*PASSAGE PROVIDED*:
______

Cardiff Council has agreed to conduct a feasibility study to determine if a clean air zone (CAZ) is needed in the city.

The move follows legal direction from the Welsh Government, which agreed to take action to tackle illegal levels of air pollution in the country at a hearing at the High Court recently.

The Cardiff Council report states that "poor air quality is now considered the largest environmental risk to public health in the UK", and that there is "clear scientific evidence" linking exposure to pollution to reduced life expectancy.

Cabinet Member for Strategic Planning and Transport, Cllr Caro Wild said: "The latest figures from Public Health Wales suggest that the number of deaths per year that can be attributed to poor air quality has increased to over 225 across Cardiff and the Vale of Glamorgan, so improving the air we breathe has now become a matter of life or death.

" Welsh Government has now directed us to carry out a clean air feasibility study which will identify the issues in Cardiff.

“We already know that our transport system needs to change and in our recently published Green Paper on Transport and Clean Air we started a conversation with the people of Cardiff about a range of ambitious, but achievable possibilities, that could change the way we move around Cardiff.

"A clean air zone is something we might very well need to consider if, as we have been directed, we are to deliver compliance with legal limits for air quality in the shortest possible time.”

Cllr Wild said that CAZs have proven to be “an effective way of reducing air pollution” in cities across the world, but admitted that they all look slightly different.

______

Collected data
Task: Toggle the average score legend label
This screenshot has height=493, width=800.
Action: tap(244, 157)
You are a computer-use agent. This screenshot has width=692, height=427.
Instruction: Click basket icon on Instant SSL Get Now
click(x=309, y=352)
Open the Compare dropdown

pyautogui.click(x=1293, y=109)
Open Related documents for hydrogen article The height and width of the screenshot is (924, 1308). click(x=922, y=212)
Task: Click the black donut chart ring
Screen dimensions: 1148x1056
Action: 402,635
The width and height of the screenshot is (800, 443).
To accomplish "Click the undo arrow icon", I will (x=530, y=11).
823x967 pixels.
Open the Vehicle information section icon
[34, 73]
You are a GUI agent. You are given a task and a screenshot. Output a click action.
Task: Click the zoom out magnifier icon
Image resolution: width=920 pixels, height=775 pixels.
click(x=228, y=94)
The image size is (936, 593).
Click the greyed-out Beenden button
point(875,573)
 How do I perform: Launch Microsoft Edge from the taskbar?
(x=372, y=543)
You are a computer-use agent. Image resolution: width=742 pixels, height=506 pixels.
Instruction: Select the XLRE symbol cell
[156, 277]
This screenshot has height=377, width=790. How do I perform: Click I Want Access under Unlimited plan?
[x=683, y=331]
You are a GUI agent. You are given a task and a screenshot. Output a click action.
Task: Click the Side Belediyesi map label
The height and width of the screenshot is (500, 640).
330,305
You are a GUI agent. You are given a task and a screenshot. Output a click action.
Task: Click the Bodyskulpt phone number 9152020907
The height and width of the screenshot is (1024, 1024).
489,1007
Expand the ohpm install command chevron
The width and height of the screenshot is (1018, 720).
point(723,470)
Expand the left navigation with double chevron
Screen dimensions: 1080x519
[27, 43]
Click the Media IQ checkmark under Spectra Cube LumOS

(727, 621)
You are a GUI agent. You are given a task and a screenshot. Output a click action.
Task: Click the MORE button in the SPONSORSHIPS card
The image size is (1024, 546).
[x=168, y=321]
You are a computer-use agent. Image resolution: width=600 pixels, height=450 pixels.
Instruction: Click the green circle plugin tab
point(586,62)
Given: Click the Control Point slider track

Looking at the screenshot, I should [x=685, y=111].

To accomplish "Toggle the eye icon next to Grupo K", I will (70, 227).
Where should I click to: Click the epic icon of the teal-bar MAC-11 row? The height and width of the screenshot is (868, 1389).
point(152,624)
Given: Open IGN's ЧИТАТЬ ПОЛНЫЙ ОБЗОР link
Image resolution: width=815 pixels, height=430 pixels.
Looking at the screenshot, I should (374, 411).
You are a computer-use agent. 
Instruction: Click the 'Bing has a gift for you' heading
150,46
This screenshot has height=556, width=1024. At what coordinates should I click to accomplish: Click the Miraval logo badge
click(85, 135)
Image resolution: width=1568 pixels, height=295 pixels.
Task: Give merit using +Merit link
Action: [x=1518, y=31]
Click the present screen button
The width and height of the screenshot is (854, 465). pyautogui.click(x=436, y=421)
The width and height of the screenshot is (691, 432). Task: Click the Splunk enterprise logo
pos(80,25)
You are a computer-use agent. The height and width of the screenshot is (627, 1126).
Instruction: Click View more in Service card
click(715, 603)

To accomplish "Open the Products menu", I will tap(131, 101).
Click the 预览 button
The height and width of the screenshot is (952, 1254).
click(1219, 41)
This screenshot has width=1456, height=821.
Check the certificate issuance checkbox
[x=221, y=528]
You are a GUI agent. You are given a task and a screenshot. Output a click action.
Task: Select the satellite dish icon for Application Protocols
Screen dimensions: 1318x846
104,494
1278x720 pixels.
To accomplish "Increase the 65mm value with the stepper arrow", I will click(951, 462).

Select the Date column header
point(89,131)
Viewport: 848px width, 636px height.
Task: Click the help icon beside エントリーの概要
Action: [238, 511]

______

*PROMPT 1*: Return the text of the Cardiff clean air zone article between "The move follows" and "issues in Cardiff.", inclusive, copied word for word.
*PROMPT 2*: Please take the Cardiff clean air zone article further, picking up after its last sentence.

*RESULT 1*:
The move follows legal direction from the Welsh Government, which agreed to take action to tackle illegal levels of air pollution in the country at a hearing at the High Court recently.

The Cardiff Council report states that "poor air quality is now considered the largest environmental risk to public health in the UK", and that there is "clear scientific evidence" linking exposure to pollution to reduced life expectancy.

Cabinet Member for Strategic Planning and Transport, Cllr Caro Wild said: "The latest figures from Public Health Wales suggest that the number of deaths per year that can be attributed to poor air quality has increased to over 225 across Cardiff and the Vale of Glamorgan, so improving the air we breathe has now become a matter of life or death.

" Welsh Government has now directed us to carry out a clean air feasibility study which will identify the issues in Cardiff.

*RESULT 2*:
Some, he said, such as those in Stuttgart and Berlin ban the most polluting vehicles, whereas London have introduced a Toxicity Charge which targets the most polluting vehicles with a charge. 

"What is important to us is to have a conversation with the people of Cardiff about how changes might affect them, so we can try and ensure fairness and equality is central to decision making,” he said.

“We would urge people to join in the conversation around our green paper and have their voices heard." 

The legal direction received from Welsh Government means that by June 30 2019, Cardiff Council must identify options for delivering compliance with legal limits for nitrogen dioxide in the shortest possible time.

The council has launched a green paper on clean air in the city and is urging residents to take part in the conversation about the big ideas that could shape the future of Cardiff's transport system and the way the city could look and feel in the future.

The Transport & Clean Air Green Paper is available to view on www.cardiff.gov.uk/transportgreenpaper. The consultation closes on July 1.